6 months later at service the same dealer
found 2 worn brake discs and said that
they would be replaced under warranty.
The repaired car returned with a £300
bill that was reduced to zero when I reminded
the Dealer of the Warranty claim.

I am impressed. I thought than brake disks were generally excluded from warranties because they are subject to wear in normal use. Perhaps this was because you had only had the car for six months, even though it was over three years old.
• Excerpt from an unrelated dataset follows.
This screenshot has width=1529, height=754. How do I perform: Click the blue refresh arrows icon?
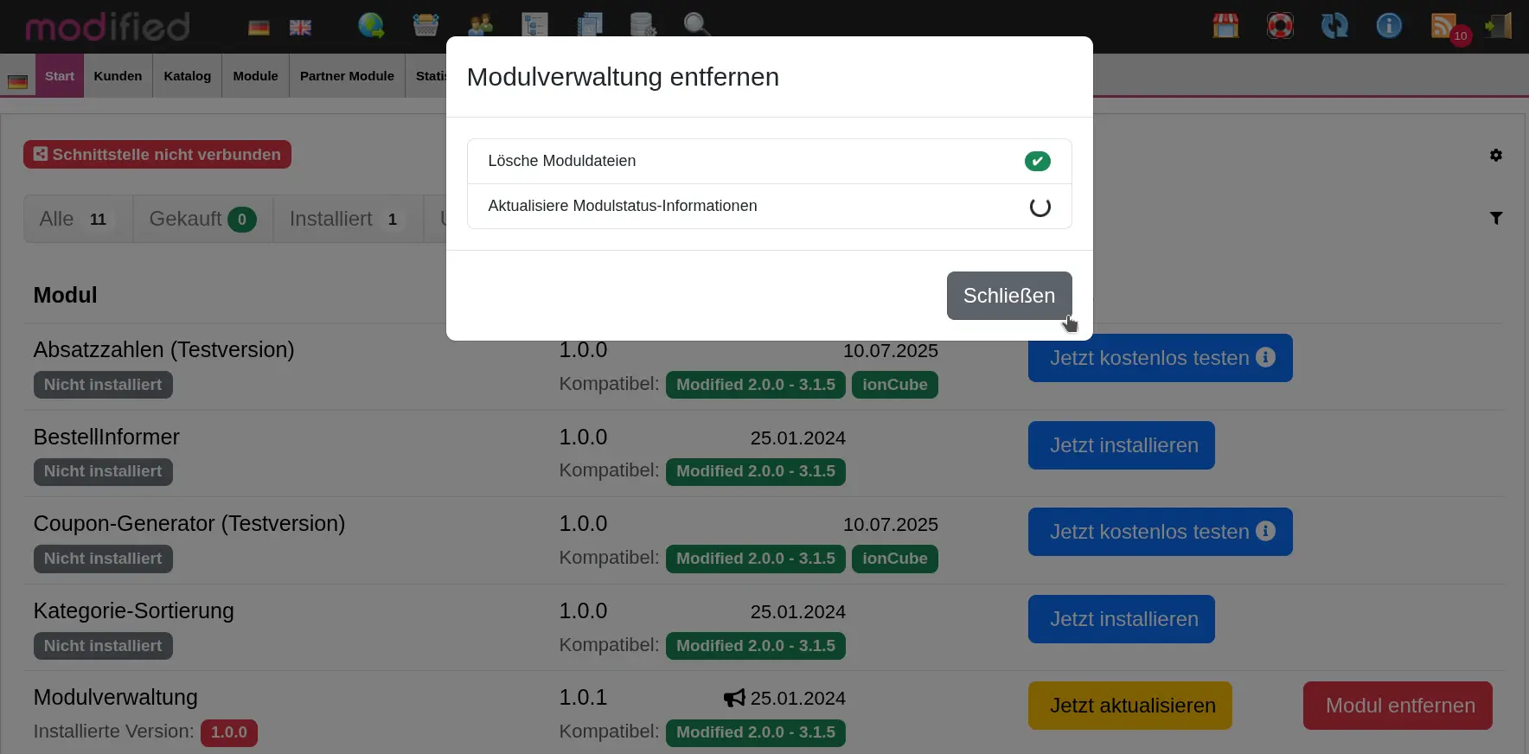1334,26
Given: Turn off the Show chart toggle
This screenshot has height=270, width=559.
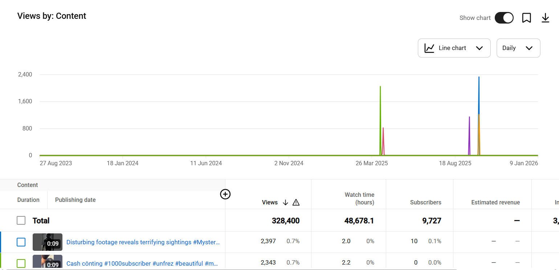Looking at the screenshot, I should pos(504,18).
A common recommendation is to use air conditioning periodically even during the winter months, supposedly to keep seals lubricated. I do that anyway to help demisting in winter. The air con was still working fine after ten years without any servicing after ten years, on my last two cars.

Stephen Baxter says:
20 December 2013

Toyota warranties are very comprehensive and cover most parts of the vehicle.
This is in contrast to some aftermarket warranties which can be both vague and

I use aircon year round as I consider it an aid to driver safety.

better by bike says:
20 December 2013

Our 2007 VW Touran has recently required a new turbocharger and exhaust system, at a cost of £2,650. The car has done just 57,000 miles and been regularly serviced at a VW garage. This unexpected cost seemed unreasonable, and indicative of a manufacturing fault. However, VW were not prepared to make any contribution to the repair. Be warned!

Stephen Baxter says:
20 December 2013

Did you have the defective turbocharger professionally examined ?
Exhausts are a consumable item – was it the original one that failed ?
What engine is fitted to the vehicle ?

Stephen Baxter says:
20 December 2013

My first car was a Mk V Ford Cortina that I bought at auction in 1983. I took it to a local repairer to have the head taken off and reworked that was around £300 After I fitted electronic ignition it ran pretty well -another £100. Two new tyres at £100 plus driving lamps at £75. Then replaced the old Motorola radio with a Sharp Radio cassette at £100. For a total of £2075 quite a good vehicle. In the end rust got the better of the wings making it beyond economical repair so traded in after 3 years for a much newer Ford Fiesta.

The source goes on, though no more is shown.